Palabra tras palabra

El historiador y escritor británico Thomas Carlyle, que también fue catedrático y rector de la prestigiosa Universidad de Edimburgo, a lo largo de su existencia habrá escuchado el parloteo de muchísimos políticos para llegar a la rotunda conclusión que “los discursos que no conducen a alguna manera de acción más vale no pronunciarlos”.

En el más reciente que atañe a esta nación, por sobre la palabrería y el catálogo de obras realizadas o en ejecución, se imponía entrar en detalle en un asunto del que pende el futuro de los trabajadores y de la economía del país: la crisis del sistema de pensiones.

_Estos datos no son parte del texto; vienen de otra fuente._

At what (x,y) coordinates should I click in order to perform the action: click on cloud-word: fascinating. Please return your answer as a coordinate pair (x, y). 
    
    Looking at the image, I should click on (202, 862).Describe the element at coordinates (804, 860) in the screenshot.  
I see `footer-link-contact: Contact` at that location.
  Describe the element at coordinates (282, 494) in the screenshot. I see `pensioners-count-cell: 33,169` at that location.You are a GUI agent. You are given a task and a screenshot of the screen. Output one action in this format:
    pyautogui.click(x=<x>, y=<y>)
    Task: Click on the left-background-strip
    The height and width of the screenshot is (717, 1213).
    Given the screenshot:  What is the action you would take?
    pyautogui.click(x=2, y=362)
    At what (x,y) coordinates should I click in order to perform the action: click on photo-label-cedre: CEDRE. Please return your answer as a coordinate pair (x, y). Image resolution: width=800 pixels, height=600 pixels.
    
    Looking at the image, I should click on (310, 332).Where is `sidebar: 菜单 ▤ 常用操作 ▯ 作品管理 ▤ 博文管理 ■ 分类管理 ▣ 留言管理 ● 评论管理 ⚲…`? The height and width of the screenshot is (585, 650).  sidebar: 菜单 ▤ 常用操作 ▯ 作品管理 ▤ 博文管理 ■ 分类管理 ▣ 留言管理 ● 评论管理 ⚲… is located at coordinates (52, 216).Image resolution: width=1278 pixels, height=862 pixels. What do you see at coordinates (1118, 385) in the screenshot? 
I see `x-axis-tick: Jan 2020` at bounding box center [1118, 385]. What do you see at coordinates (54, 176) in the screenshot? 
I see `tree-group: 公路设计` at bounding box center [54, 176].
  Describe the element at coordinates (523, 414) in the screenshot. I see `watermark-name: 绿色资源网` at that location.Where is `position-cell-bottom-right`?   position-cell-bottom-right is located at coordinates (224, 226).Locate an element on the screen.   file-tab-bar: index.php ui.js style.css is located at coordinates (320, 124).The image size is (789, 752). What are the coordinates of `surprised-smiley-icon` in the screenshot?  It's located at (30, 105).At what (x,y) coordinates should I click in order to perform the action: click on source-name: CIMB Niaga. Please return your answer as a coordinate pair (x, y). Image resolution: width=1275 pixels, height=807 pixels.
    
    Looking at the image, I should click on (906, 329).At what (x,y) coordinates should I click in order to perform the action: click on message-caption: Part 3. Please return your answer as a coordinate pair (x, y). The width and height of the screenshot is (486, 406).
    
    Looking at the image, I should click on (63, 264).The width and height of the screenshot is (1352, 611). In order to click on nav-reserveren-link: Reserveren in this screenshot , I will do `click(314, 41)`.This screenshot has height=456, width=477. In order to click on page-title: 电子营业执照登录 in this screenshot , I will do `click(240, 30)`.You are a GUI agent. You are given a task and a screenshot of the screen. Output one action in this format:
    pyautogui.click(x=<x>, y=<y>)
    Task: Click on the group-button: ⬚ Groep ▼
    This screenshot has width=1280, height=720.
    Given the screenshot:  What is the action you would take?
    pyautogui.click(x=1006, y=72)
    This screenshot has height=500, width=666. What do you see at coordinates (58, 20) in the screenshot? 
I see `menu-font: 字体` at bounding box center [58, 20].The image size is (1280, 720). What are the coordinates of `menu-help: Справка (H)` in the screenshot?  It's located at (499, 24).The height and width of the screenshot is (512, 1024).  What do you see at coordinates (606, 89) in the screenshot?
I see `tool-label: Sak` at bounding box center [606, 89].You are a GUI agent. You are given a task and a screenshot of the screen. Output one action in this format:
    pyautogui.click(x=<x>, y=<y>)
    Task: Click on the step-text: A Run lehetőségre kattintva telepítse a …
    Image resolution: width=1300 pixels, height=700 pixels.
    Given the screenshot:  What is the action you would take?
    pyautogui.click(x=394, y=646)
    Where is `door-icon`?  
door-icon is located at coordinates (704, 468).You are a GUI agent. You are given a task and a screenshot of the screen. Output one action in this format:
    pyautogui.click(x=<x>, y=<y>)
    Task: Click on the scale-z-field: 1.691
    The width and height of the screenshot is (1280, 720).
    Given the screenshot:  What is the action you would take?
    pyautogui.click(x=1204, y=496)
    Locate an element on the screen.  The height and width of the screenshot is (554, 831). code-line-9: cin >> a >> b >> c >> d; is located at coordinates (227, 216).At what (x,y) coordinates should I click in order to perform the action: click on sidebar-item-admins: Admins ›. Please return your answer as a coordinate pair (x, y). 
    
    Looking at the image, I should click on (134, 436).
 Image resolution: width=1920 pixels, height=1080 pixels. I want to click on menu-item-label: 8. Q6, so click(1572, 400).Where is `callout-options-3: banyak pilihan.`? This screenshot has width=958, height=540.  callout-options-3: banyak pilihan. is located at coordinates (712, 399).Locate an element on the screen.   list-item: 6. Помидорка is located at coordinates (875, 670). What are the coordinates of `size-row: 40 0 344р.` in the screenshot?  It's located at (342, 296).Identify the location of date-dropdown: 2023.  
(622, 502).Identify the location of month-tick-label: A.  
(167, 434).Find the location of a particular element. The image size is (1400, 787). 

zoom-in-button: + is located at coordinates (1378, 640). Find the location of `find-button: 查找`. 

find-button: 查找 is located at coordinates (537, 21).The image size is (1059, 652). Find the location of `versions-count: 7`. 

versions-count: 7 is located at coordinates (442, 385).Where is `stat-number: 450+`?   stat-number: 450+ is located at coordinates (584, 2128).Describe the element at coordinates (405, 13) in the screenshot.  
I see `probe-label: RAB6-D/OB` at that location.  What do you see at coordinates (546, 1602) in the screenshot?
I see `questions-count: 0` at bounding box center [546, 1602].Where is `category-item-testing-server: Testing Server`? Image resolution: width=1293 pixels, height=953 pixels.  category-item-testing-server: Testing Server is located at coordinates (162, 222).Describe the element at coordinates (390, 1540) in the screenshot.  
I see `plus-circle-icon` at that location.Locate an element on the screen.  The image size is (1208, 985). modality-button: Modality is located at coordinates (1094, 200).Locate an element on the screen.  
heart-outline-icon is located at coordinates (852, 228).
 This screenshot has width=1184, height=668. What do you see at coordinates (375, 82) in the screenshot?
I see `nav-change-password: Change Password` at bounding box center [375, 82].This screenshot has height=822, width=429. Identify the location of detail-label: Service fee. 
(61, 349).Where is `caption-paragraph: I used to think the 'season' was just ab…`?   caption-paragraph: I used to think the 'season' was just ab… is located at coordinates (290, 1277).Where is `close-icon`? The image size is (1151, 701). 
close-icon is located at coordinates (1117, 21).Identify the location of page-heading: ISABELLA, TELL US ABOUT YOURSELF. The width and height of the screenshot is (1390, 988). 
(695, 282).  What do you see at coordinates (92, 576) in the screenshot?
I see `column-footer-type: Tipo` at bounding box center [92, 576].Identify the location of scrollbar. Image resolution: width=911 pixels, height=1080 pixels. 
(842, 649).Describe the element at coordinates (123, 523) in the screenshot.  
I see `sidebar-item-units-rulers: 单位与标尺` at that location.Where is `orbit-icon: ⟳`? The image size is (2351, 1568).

Pero, nuevamente se impuso la costumbre: se dejó entrever la intención de seguirle dando largas para, al final, dejarle a una próxima administración gubernamental la responsabilidad de afrontar el problema. Mientras tanto, el mismo no sólo adquiere dimensiones descomunales, sino que sigue en la mira de voraces grupos empresariales que, a la sombra del anonimato, esperan el momento propicio para lanzarse sobre los despojos del programa en crisis con la intención de lucrar aplicando modelos que ya fracasaron rotundamente y ahondaron la debacle en otras latitudes.

Carlyle no estaba solo en sus percepciones. Siglos antes Aristóteles ya había advertido que “los discursos inspiran menos confianza que las acciones”. Y la desconfianza se justifica aún más cuando las acciones han brillado por su ausencia.